Task to carry out :: From the records below, please print only the lines from the one containing "This screenshot has" through the one containing "Given: Click the gamepad icon next to IGT", both included. Skip the pictures.

Record set ::
_ _ _ _ _

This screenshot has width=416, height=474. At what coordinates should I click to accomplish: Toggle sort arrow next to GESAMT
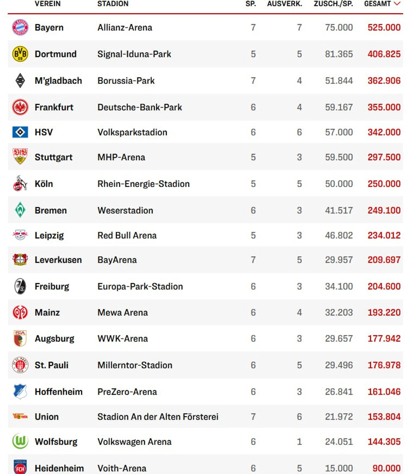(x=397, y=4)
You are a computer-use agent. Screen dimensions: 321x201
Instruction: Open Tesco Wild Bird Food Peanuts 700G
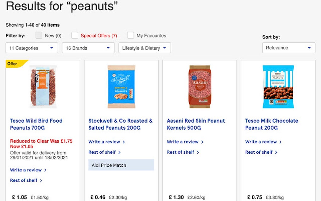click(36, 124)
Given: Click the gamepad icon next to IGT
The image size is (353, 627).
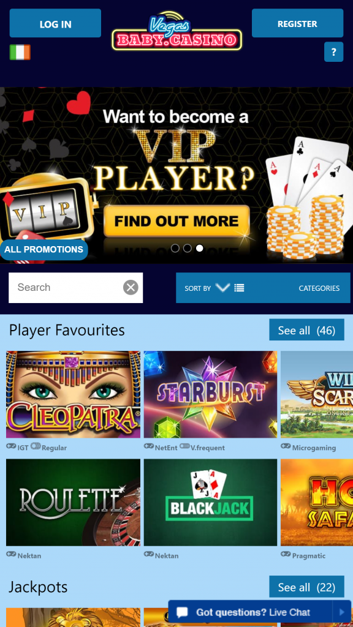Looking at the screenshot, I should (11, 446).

_ _ _ _ _

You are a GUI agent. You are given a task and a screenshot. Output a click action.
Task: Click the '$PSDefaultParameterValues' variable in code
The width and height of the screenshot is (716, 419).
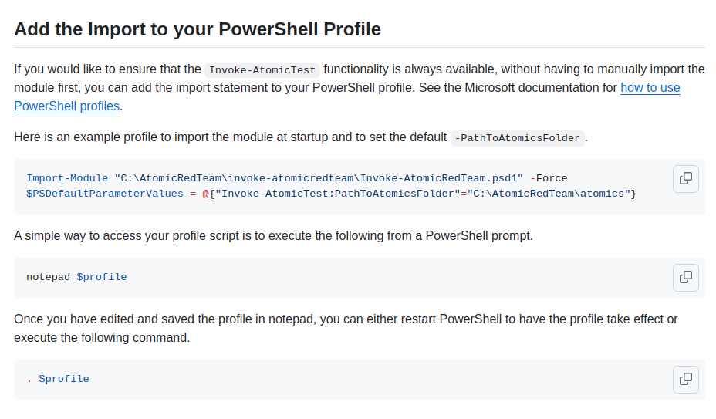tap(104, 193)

_ _ _ _ _

Solution below ::
This screenshot has width=416, height=474. At what coordinates should I click to accomplish: Toggle sort arrow next to GESAMT
(x=397, y=4)
You are a computer-use agent. Screen dimensions: 321x201
Instruction: Open Tesco Wild Bird Food Peanuts 700G
click(36, 124)
Given: Click the gamepad icon next to IGT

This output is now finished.